Tuttavia, dietro la fredda applicazione dei regolamenti, emerge un retroscena politico che sta facendo discutere i media di tutto il mondo, a partire dal New York Times. Secondo fonti vicine ai vertici federali, il Presidente degli Stati Uniti, Donald Trump, avrebbe giocato un ruolo chiave nella vicenda. Il tycoon avrebbe infatti effettuato una telefonata diretta a Gianni Infantino, numero uno della FIFA, per esprimere il proprio disappunto sulla gestione arbitrale e chiedere un riesame accurato dell'episodio. La notizia del colloquio telefonico, avvenuto mercoledì sera, ha trovato eco anche sui social media ufficiali del Presidente, il quale ha pubblicamente ringraziato la federazione per aver posto rimedio a quella che ha definito una grave ingiustizia ai danni dell'America.
L'importanza di Folarin Balogun per lo scacchiere tattico di Mauricio Pochettino non può essere sottovalutata. Con un bottino di 3 gol e 1 assist nelle prime quattro partite del torneo, l'attaccante del Monaco è l'anima offensiva di una squadra che sogna di raggiungere le fasi finali del mondiale di casa. Senza di lui, il peso dell'attacco sarebbe ricaduto interamente sulle spalle di Christian Pulisic, privando la manovra di quella profondità e fisicità necessarie per scardinare la difesa del Belgio guidata dai senatori e dalla forza di Romelu Lukaku.
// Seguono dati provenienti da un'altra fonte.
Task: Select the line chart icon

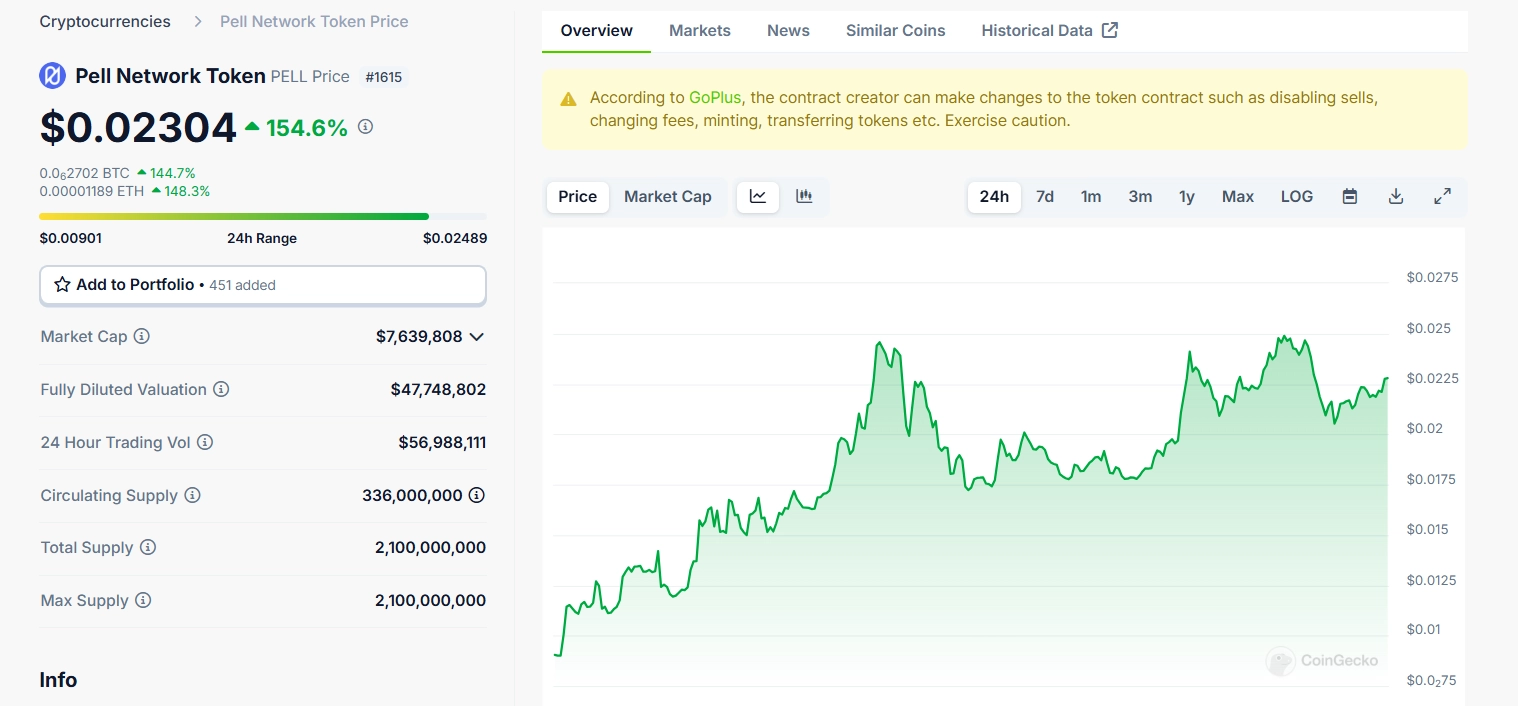Action: pos(757,196)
La nazionale belga, dal canto suo, osserva con diffidenza l'evolversi della situazione, consapevole che dovrà affrontare gli USA al massimo del loro potenziale bellico.
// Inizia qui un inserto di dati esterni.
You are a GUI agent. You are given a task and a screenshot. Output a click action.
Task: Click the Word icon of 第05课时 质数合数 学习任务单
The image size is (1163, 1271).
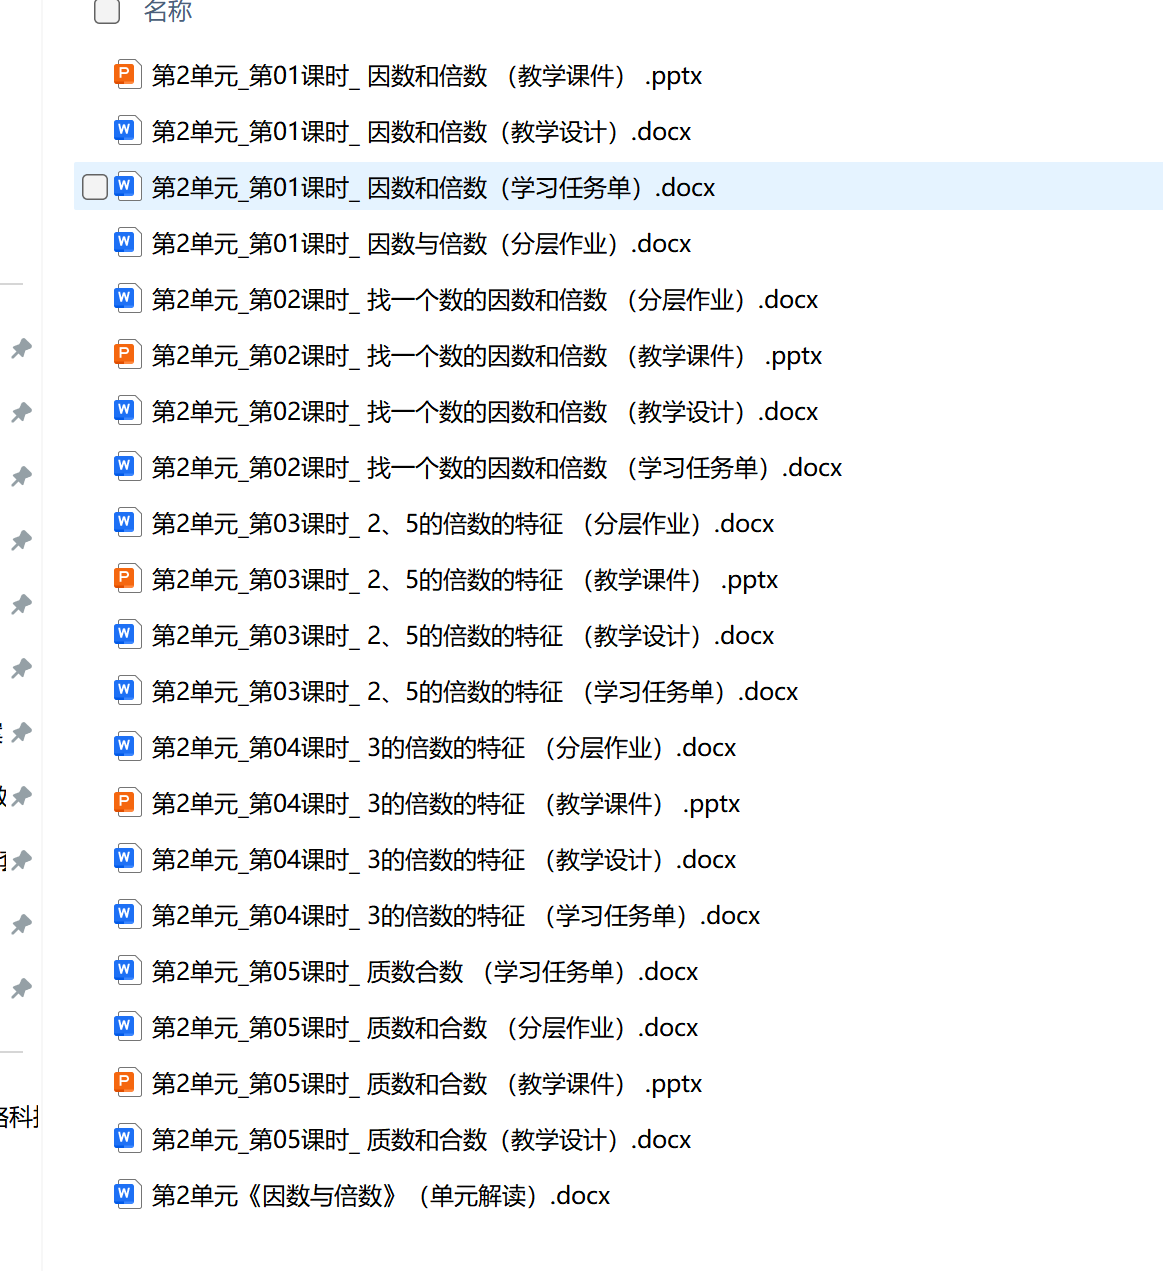125,970
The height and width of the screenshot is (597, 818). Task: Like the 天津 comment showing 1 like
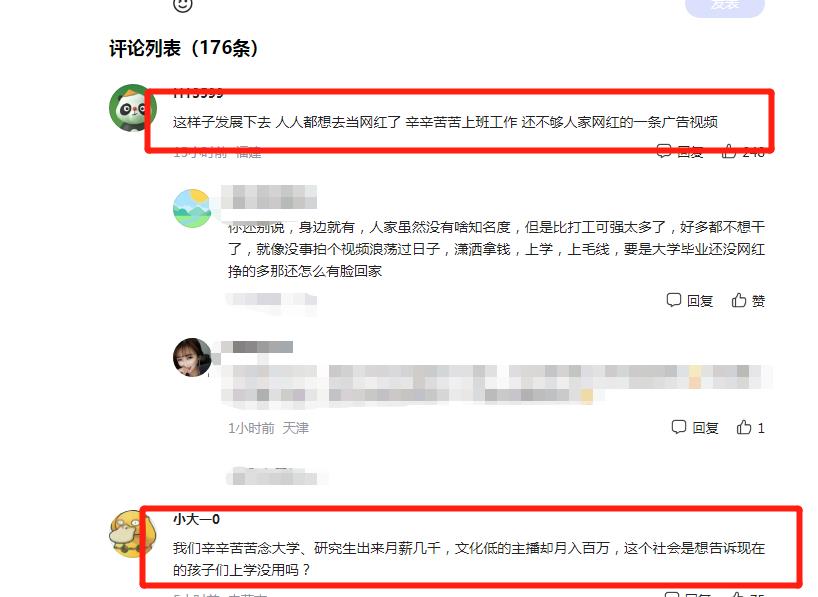tap(750, 427)
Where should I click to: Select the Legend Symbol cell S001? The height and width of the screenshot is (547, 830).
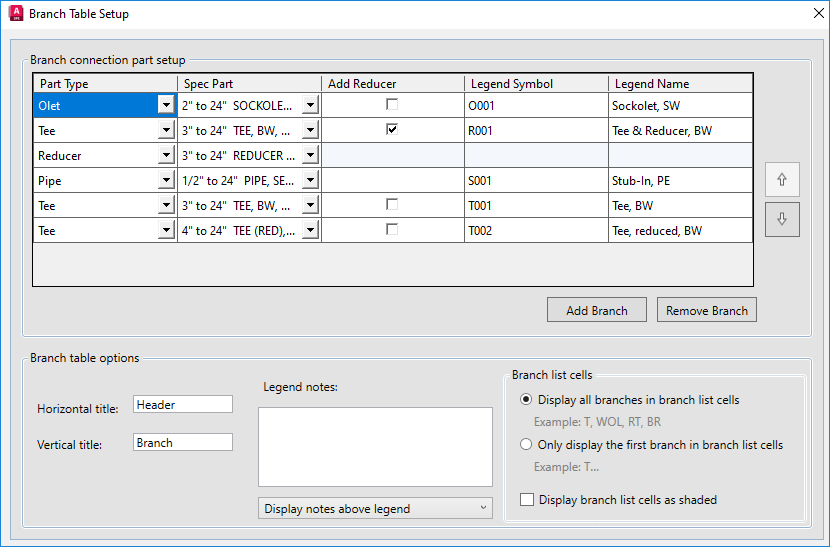pyautogui.click(x=536, y=180)
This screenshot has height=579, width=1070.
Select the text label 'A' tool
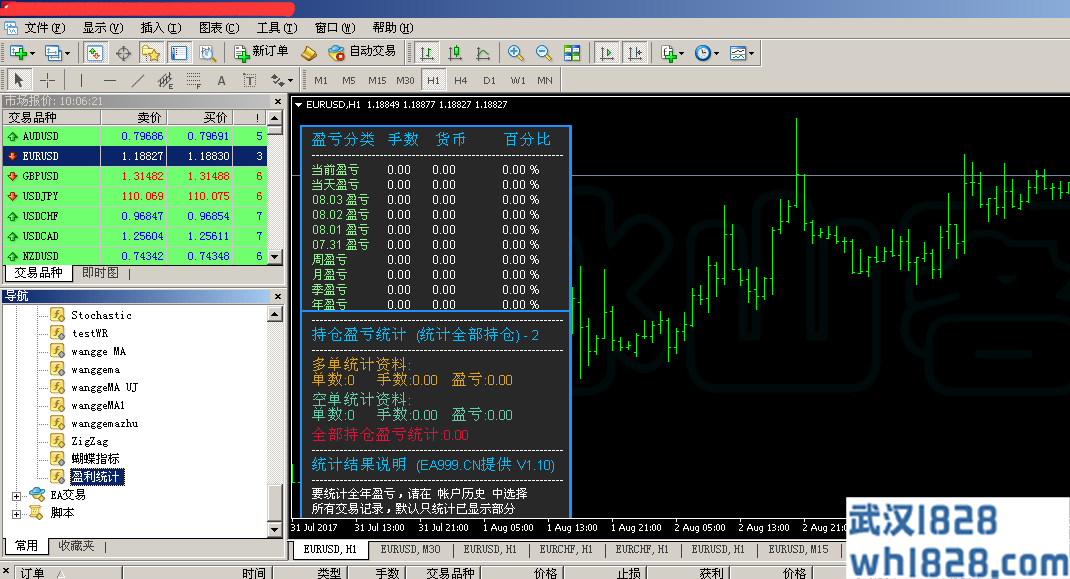(x=221, y=80)
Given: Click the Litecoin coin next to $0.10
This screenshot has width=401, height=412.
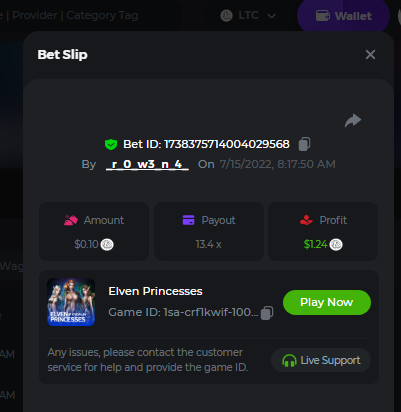Looking at the screenshot, I should [107, 244].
Mentre la polemica infuria tra chi accusa la FIFA di disparità di trattamento e chi invece plaude alla capacità di correggere errori evidenti, il dato di fatto rimane la presenza del bomber statunitense sul terreno di gioco. Questa decisione crea un precedente pesante per il resto della competizione, spostando l'attenzione dall'aspetto puramente atletico a quello della giustizia sportiva dinamica. Gli appassionati di calcio globale si preparano dunque a vivere un ottavo di finale che ha già scritto la storia ancor prima del fischio d'inizio, con Balogun chiamato a dimostrare sul campo che la fiducia accordatagli dai vertici del calcio e della politica è stata ben riposta. Il mondo intero guarderà agli Stati Uniti domani notte, in una sfida che promette di essere elettrizzante sia sotto il profilo tecnico che per l'enorme carico emotivo che questa sentenza ha generato.